In recent years, research aiming to understand the influence of the gut microbiota on bidirectional interactions between the gut and brain has gained momentum. As described and discussed in this review, the role of microbiota in IBS is so multifaceted that it requires research approaches across disciplines and scientific fields, to reveal details of the complex interactions. Currently, most dietary or FMT interventions are limited to observations of transient microbial shifts within short time frames. Personalized responses of the host microbiota may explain some of the heterogeneity of research outcomes, but not all. Because IBS fluctuates between periods of remission and aggravation of symptoms, longitudinal sampling, multiple sample time-points, post-intervention follow-ups and washout periods for cross-over studies are needed to identify microbial changes that are missed when using cross-sectional sampling, will be of great importance in future studies. We know that gut microbiota profiles are significantly associated with alterations in intestinal gut integrity, brain microstructure, intrinsic neural activities, and cognitive function and mood. How this tremendously intricate symbiotic relationship works in IBS, remains to be unraveled.
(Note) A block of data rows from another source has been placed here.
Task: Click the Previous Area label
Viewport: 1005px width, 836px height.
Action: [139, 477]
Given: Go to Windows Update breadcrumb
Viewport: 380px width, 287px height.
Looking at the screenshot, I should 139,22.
Multimodal and interdisciplinary clinical studies that include assessments of the gut microbiota composition and function in conjunction with neuroimaging and behavioral testing, such as the Bergen BrainGut microbiota-study[138] are necessary for verification of directionality and causality in the MGB-axis in IBS. Other important work to come are how probiotics influence gut microbiota and affect functional changes in the brain through gut microbiota[140]. As described in this review, the choice of method for analysis is important. We believe, that only through integration of multiple advanced techniques, such as metabolomics and neuroimaging, can we generate a complete picture of host and microbiota pathways in IBS.